- Born: May 20, 1938 (age 87) Yerevan, Armenian SSR, USSR
- Occupation: Sculptor
- Awards: Gold medal from the Russian Academy of Arts (2012); Laureate of All-Russian competitions, Holder of All-Union competitions diploma in monumental art; Certificate of honor of the Union of Artists of the USSR;

= Razmik Mouradian =

Russian-Armenian monumentalist sculptor (born 1938)

Razmik Khachikovich Mouradian (Russian: Размик Хачикович Мурадян; Armenian; Ռազմիկ Խաչիկի Մուրադյան; born May 20, 1938) is a Russian-Armenian monumentalist sculptor.

== Biography ==
Mouradian was born in Yerevan, Armenia on May 20, 1938. He moved to Moscow at age 16 in the 1950s and graduated from the studio of Nikolai Nikoghosyan in 1956. Initially, Mouradian's sculptures were portraits, exclusively in wood and marble but later, in the 1970s, he began to make full figures and statues out of bronze.

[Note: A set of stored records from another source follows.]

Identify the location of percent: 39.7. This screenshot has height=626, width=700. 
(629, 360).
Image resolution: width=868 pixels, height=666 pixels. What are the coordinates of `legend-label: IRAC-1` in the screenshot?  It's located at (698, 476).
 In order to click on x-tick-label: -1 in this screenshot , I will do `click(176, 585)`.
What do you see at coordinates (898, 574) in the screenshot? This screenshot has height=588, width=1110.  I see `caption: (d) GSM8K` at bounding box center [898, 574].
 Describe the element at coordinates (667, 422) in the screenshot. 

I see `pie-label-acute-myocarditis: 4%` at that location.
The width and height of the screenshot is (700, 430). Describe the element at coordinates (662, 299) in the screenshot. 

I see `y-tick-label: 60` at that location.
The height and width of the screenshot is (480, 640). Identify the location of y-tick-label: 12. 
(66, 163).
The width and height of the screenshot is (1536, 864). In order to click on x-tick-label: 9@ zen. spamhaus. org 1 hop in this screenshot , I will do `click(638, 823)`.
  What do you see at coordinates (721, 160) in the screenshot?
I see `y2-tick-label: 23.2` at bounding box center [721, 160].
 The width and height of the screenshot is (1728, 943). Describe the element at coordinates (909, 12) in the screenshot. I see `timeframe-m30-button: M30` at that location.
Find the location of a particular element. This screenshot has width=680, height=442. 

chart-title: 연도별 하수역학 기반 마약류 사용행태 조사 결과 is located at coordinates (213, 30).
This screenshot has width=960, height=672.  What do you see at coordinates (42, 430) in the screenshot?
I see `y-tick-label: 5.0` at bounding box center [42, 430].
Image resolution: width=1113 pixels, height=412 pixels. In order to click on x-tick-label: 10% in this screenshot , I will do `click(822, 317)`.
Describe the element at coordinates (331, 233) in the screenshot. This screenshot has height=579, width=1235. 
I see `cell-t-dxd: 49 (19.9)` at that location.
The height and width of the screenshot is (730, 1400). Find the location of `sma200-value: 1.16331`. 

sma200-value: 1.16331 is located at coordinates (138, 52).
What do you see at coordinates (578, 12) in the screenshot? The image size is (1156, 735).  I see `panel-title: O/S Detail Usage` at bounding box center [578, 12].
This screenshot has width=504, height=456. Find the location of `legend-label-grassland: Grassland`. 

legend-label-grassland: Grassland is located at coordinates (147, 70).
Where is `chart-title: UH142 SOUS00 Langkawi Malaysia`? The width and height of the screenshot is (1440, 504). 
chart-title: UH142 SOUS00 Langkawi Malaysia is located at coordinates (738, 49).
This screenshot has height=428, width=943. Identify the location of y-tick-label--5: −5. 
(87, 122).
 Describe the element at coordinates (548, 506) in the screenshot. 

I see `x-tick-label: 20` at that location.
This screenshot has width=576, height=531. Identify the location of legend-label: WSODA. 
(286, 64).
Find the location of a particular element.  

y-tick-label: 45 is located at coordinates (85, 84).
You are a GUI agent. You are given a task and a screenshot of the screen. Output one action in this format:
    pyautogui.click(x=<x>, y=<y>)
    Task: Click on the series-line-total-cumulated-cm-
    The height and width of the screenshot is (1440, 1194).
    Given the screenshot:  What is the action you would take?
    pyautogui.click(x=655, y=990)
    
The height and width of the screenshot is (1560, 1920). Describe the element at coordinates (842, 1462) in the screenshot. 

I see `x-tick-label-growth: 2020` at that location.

Mouradian's art has been displayed in galleries worldwide and is featured in permanent exhibits at the Tretyakov Gallery and the Russian Museum. He has been a member of the Russian Academy of Arts since 2012 and was a member of the Artists' Union of the USSR from 1963 until its dissolution.

Mouradian currently resides in Moscow.